Top of Data supplied
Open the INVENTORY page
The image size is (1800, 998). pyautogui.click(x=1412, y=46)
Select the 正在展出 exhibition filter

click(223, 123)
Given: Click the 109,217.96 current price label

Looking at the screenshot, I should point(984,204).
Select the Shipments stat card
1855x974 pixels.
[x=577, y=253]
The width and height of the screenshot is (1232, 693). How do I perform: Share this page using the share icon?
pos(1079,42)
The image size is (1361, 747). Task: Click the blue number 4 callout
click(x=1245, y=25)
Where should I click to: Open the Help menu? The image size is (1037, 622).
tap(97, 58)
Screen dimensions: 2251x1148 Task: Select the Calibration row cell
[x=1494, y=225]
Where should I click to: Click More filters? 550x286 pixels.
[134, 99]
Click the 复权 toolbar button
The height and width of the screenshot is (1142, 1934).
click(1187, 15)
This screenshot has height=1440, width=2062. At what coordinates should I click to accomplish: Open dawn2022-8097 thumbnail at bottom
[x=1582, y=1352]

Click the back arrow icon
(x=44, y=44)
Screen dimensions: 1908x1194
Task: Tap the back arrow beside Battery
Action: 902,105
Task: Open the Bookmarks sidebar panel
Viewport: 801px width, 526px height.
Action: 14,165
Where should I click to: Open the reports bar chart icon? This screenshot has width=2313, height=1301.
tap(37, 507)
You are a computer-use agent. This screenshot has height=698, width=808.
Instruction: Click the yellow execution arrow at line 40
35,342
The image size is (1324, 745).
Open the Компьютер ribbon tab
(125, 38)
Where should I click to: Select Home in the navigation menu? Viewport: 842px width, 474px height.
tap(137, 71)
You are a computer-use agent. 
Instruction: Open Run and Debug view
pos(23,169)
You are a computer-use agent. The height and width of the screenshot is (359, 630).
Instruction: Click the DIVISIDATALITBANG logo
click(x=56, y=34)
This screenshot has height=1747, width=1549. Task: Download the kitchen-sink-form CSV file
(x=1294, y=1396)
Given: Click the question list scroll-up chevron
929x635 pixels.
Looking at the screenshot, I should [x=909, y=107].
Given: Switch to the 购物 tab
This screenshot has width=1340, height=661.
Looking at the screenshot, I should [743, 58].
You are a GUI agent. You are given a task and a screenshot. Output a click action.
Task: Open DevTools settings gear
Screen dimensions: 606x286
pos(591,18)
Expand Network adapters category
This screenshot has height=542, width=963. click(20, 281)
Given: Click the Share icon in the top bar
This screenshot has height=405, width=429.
Bottom of Data supplied
▶ What you are asked to do: Your answer should be an exact copy of the lines from the one with "Instruction: Click the yellow" through the end of the material, with no other lines.

▶ Response to this exercise:
Instruction: Click the yellow execution arrow at line 40
35,342
The image size is (1324, 745).
Open the Компьютер ribbon tab
(125, 38)
Where should I click to: Select Home in the navigation menu? Viewport: 842px width, 474px height.
tap(137, 71)
You are a computer-use agent. 
Instruction: Open Run and Debug view
pos(23,169)
You are a computer-use agent. The height and width of the screenshot is (359, 630).
Instruction: Click the DIVISIDATALITBANG logo
click(x=56, y=34)
This screenshot has height=1747, width=1549. Task: Download the kitchen-sink-form CSV file
(x=1294, y=1396)
Given: Click the question list scroll-up chevron
929x635 pixels.
Looking at the screenshot, I should [x=909, y=107].
Given: Switch to the 购物 tab
This screenshot has width=1340, height=661.
Looking at the screenshot, I should [743, 58].
You are a GUI agent. You are given a task and a screenshot. Output a click action.
Task: Open DevTools settings gear
Screen dimensions: 606x286
pos(591,18)
Expand Network adapters category
This screenshot has height=542, width=963. click(20, 281)
Given: Click the Share icon in the top bar
This screenshot has height=405, width=429.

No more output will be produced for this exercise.